И мы ловили синеву в чужих глазах, обрывках фраз, не спеша приблизиться, чтобы она не испарилась, как испаряется утро. Шарахались от костра к костру, не останавливаясь, чтобы согреться, не задерживаясь, не подбрасывая хворост.
— Может Митюшечка в меня влюбиться? — пришла мне в голову как-то мысль о нашей мартышке.

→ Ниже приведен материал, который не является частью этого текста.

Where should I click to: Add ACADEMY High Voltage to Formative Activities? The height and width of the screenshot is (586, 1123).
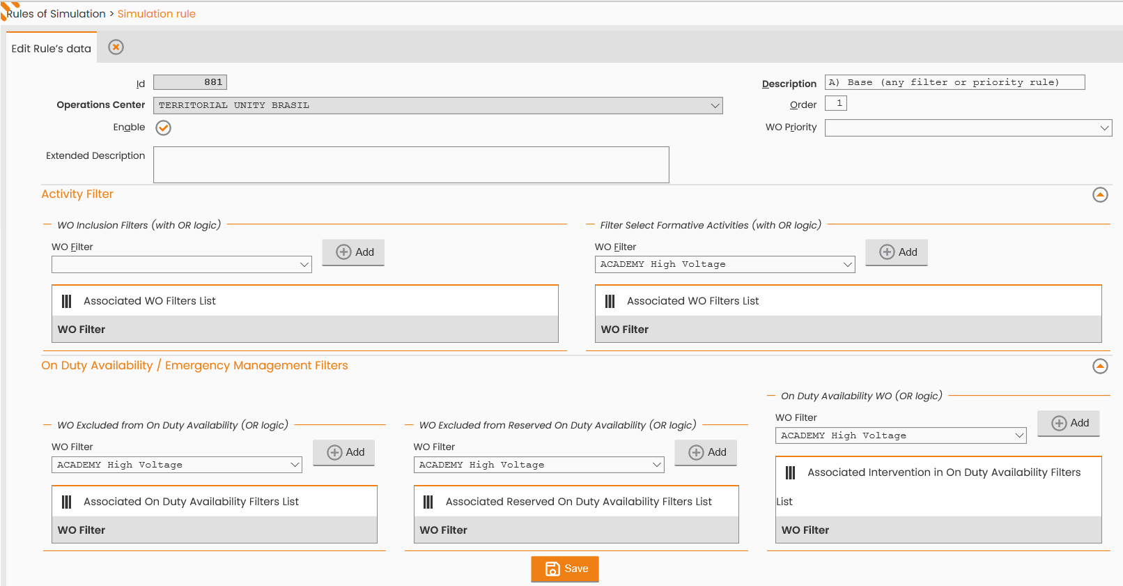(x=897, y=252)
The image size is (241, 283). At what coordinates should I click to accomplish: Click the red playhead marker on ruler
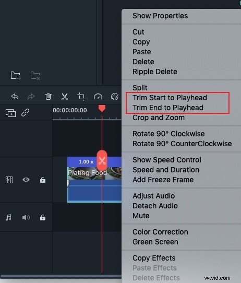(x=102, y=109)
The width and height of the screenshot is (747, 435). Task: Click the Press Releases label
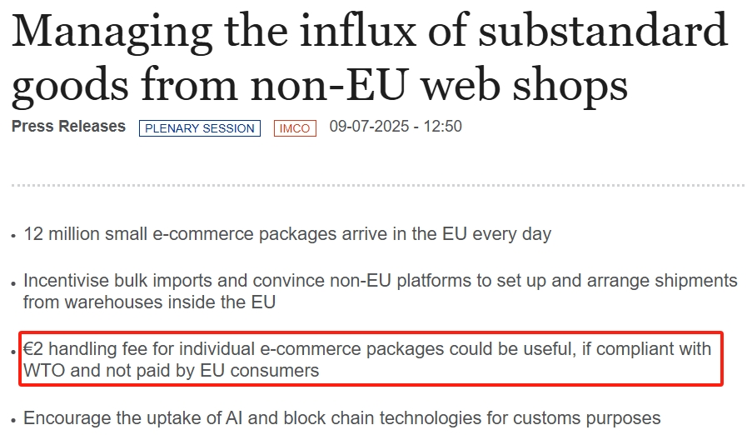point(68,127)
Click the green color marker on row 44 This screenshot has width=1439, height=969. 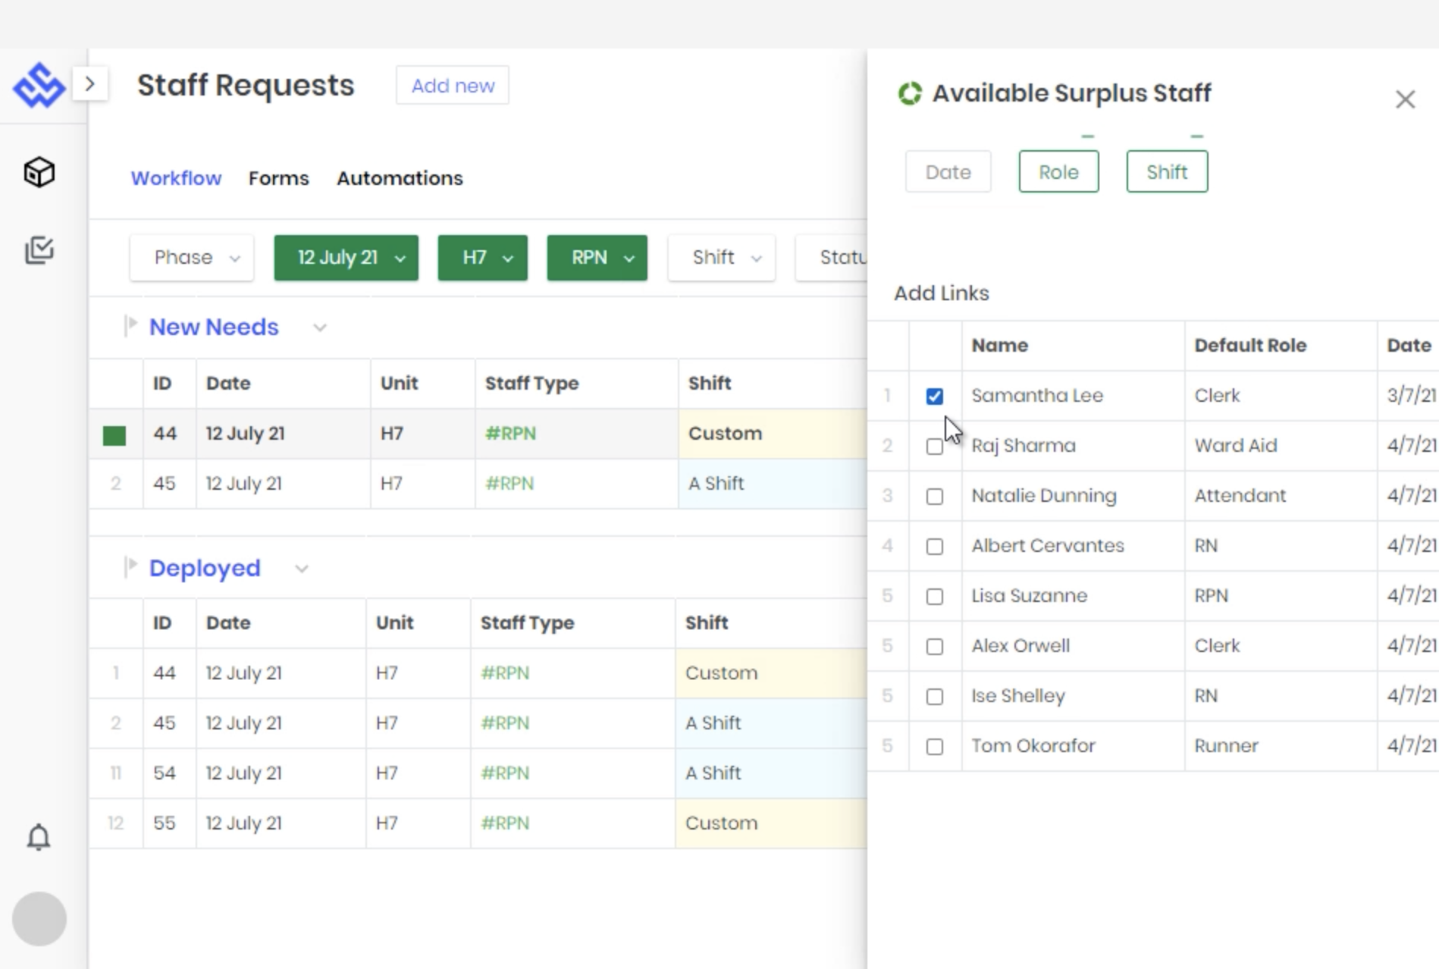point(114,435)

— Учебный роман? — ужаснулась Вера.
— Скорее эксперимент.
— Мучить будешь?
— Если совесть не проснётся.
Но экспонат был слишком не интересен, примитивен. Совсем не романтичный, самоуверенный, пошлый самец семейства макак или ещё кого-нибудь из им подобных. К буржуйке Митиной мы не подобрались, не погрели ручонки. Может, её и вовсе не было? Так, одни разговоры.
— Надо поговорить, — звал Никита сквозь пелену тумана. Я поплыла за солнцем, оказалась у него дома. Меня весь день тянуло на поэзию. Не желая быть вешалкой, на которую взгромождают дурное настроение, я изображала возлюбленную Маяковского. Вошла. Резкая? Скорее неуклюжая. Замши не было. Мучила кожаные перчатки.
— Знаешь, я выхожу замуж, — я верила в свою ложь. Он будто тоже поверил. Даже не смешно. Обменялись впечатлениями: Жизнь — жестянка! Что делать?
— Ты всё скрываешь от меня что-то? — он пытался зарыться в мою любовь.
— Разве? — не пускала я.
— Ты счастлива?
— Конечно!
— Это не ответ, — не верил он. Ещё бы! Разве можно быть счастливой вне его жизни. Но я там, только он не видит. Это он возвращается назад, чтобы погреться, а не я. Что ж! Пускай. Только нелюдь не пустит к огню в такой мороз. Никита грелся и курил. Наверное, ему казалось, что дым синий. Но дым был только дымом, вонючим сигаретным дымом. Он согрелся и отпустил меня. Заплакать надо бы. Не могу. Я свободна. Я совсем не завишу ни от Никиты, ни от дыма…
Горделиво блестел новенький автомобиль, взвизгивал тормозами, кружил на поворотах. Они летели быстрее света, пока не подмигнул светофор. Стоп! Стоим. Ждём.
— Опять не успели! — огорчилась Вера.
Синева таяла на другом краю ночи. Они заворожено глядели ей вслед и не видели, как она подплывает к ним в тумане утра, неслышно подкрадывающегося сзади. Такое случается. Со всеми.